TEXT SECTION:
◆ ◆ ◆ ◆ ◆

No, leave the Samson level for now and set the measurement level at -12dB..........

brucek


----------



## jagman (Jul 8, 2006)

Will do. 

First I'll check the JAVA software and update as necessary. Then I'll adjust my system's settings... the measurement level will be set to -12dB, the Samson gain will be left at 100%, and the integrated's volume will be adjusted to get the SPL reading to register ~75dB. All the while I'll keep close tabs on the RMS and Peak readings in REW. As long as the RMS stays at ~18dB, then I'll proceed.


----------



## jagman (Jul 8, 2006)

I must have **** luck. Java is up to date so I re-set the meaurement level. When set at -12dB and the integrated's volume was at 20 the SPL meter registered 72dB, so I dropped the measurement level to -10cB and that resulted in the SPL meter flickering between 74 and 75dB. Good enough. Since I can't finish setting the input volume, I left it as is since everything made sense. So, I calibrated the SPL reading without a hitch. Then I tried to calibrate the sound card. Since the stereo cables plugged into the LINE_IN and LINE_OUT jacks have left and right RCA's, I connect the LINE_IN left to the LINE_OUT left and the LINE_IN right to the LINE_OUT right to create the loop. I then clicked "Measure Coundcard Response...", kept the level at -6.0dB, clicked "Continue" and nothing happened. No measurement came about. The REW software looks like I never pressed "Measure Coundcard Response..." in the first place. Is this normal? Maybe I should just download REW again.


----------



## jagman (Jul 8, 2006)

I decided to play around and started pressing buttons. Low and behold I hit "automatic measurement" and sure enough, it measured the soundcard response. If that was in fact the right thing to do, it would probably be a good idea to have that mentioned in the Help File. So, I got my Soundcard measurement, except "Actual RMS at 1kHz" was not measured and neither were the 2nd or 3rd Harmonics at 1kHz. OK. I continued on anyways, clicked "Left", unselected "Compensate for C Weighting", hit "Automatic Measurement" and sure enough I got a nice flat line. Beautiful, except it's flat at 81.5dB and not 75dB. Is it supposed to be this way or am I just doomed? Is the program set up properly to start taking measurements of my system? Hopefully I'll be able to do that this weekend.

◆ ◆ ◆ ◆ ◆

INFORMATION SUPPLIED:
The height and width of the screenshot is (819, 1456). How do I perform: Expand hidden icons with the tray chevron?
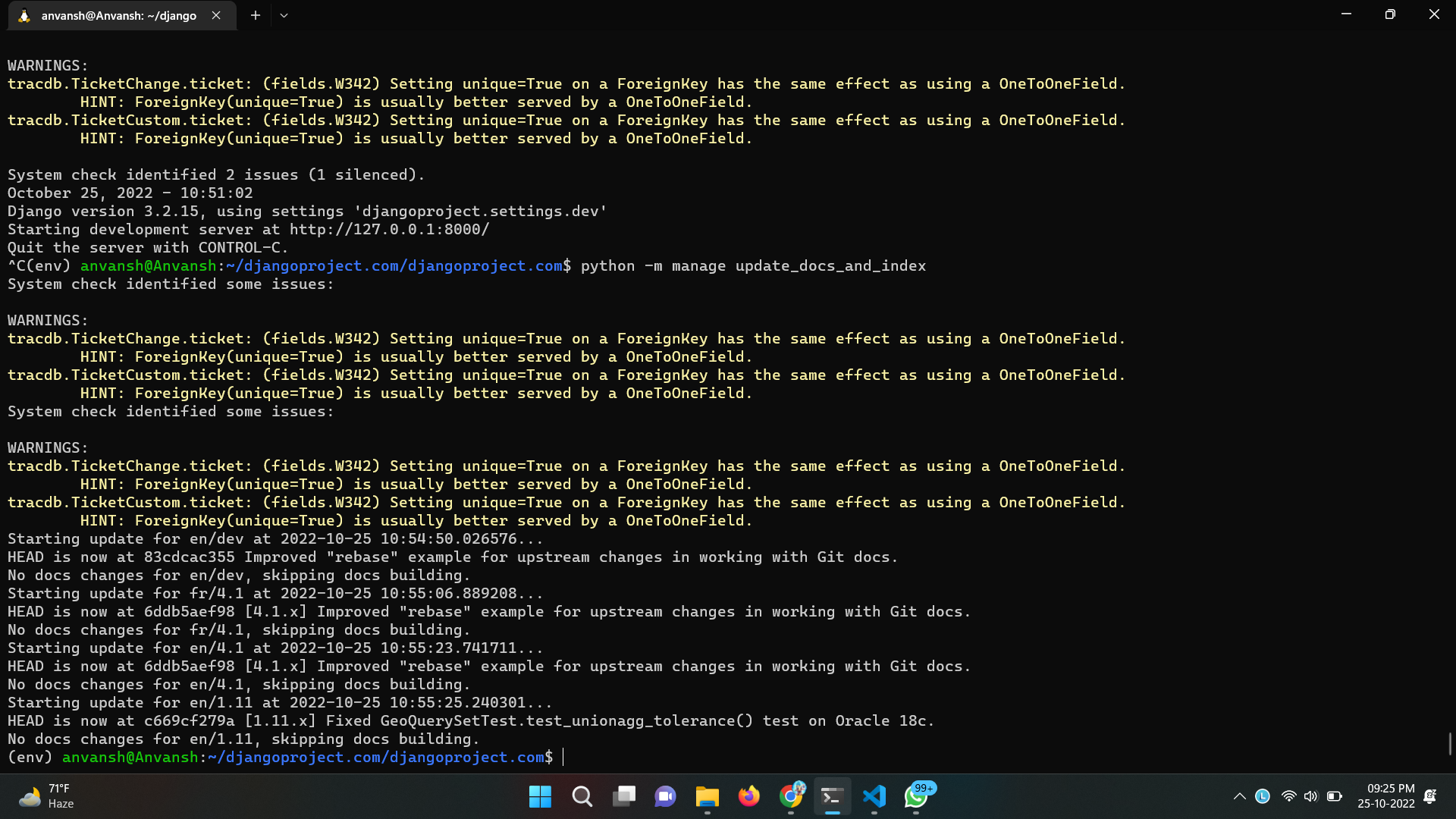pyautogui.click(x=1240, y=796)

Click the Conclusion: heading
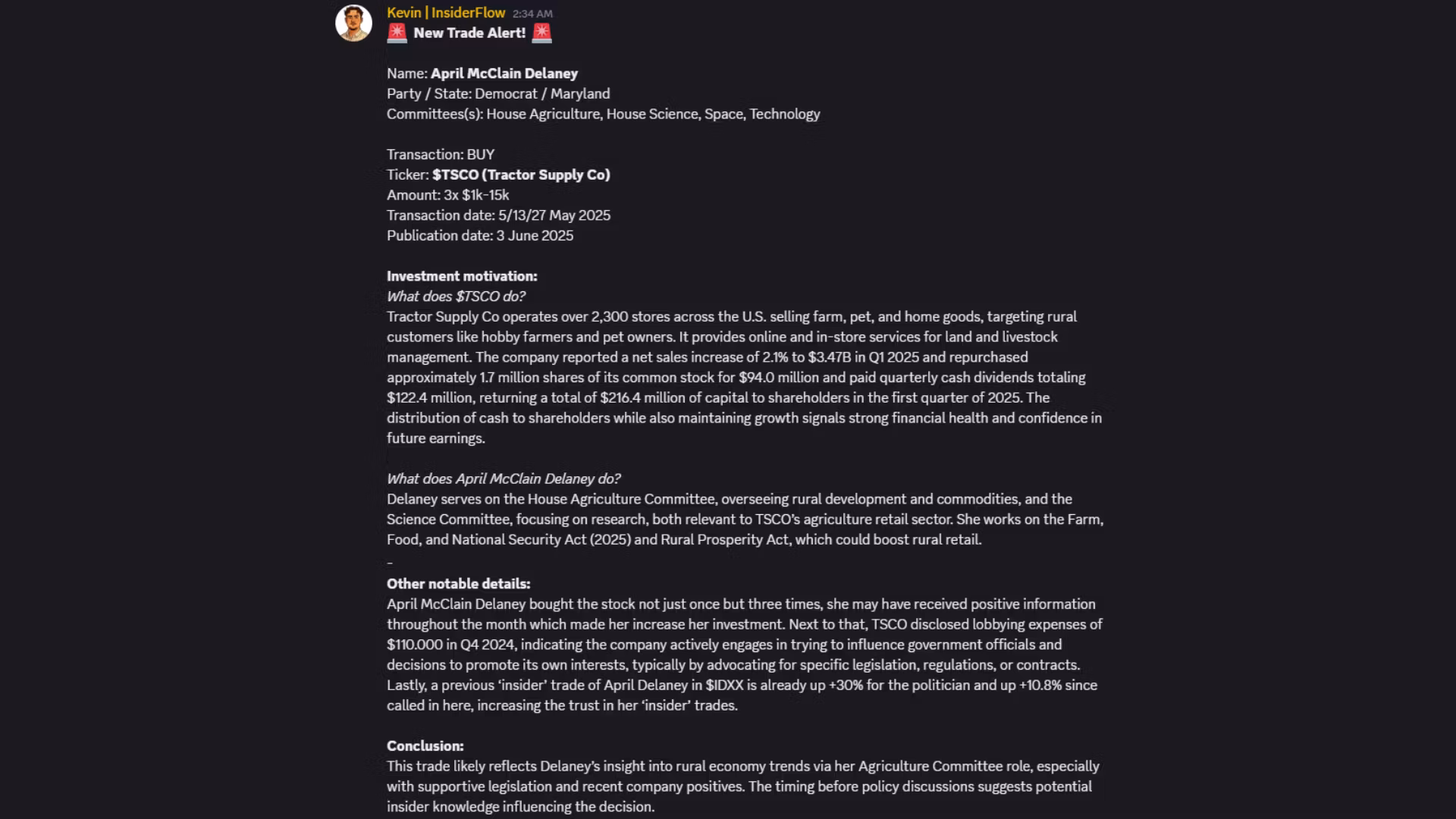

◆ ◆ ◆ ◆ ◆

REQUIRED ACTIONS:
1) Turn the paragraph of the REW calibration thread that begins "First I'll check the JAVA software" into a short bulleted list that keeps its main facts.
2) Duplicate the part of the REW calibration thread that starts at the words "I decided to" and ends after "that this weekend.".
The listing has no role in any of this work.

ANSWERS TO THE EXERCISES:
1)
- Check the Java software and update it as needed.
- Set the measurement level to -12dB.
- Leave the Samson gain at 100%.
- Adjust the integrated's volume until the SPL reading registers about 75dB.
- Monitor the RMS and Peak readings in REW throughout.
- Proceed only if the RMS stays at about 18dB.

2)
I decided to play around and started pressing buttons. Low and behold I hit "automatic measurement" and sure enough, it measured the soundcard response. If that was in fact the right thing to do, it would probably be a good idea to have that mentioned in the Help File. So, I got my Soundcard measurement, except "Actual RMS at 1kHz" was not measured and neither were the 2nd or 3rd Harmonics at 1kHz. OK. I continued on anyways, clicked "Left", unselected "Compensate for C Weighting", hit "Automatic Measurement" and sure enough I got a nice flat line. Beautiful, except it's flat at 81.5dB and not 75dB. Is it supposed to be this way or am I just doomed? Is the program set up properly to start taking measurements of my system? Hopefully I'll be able to do that this weekend.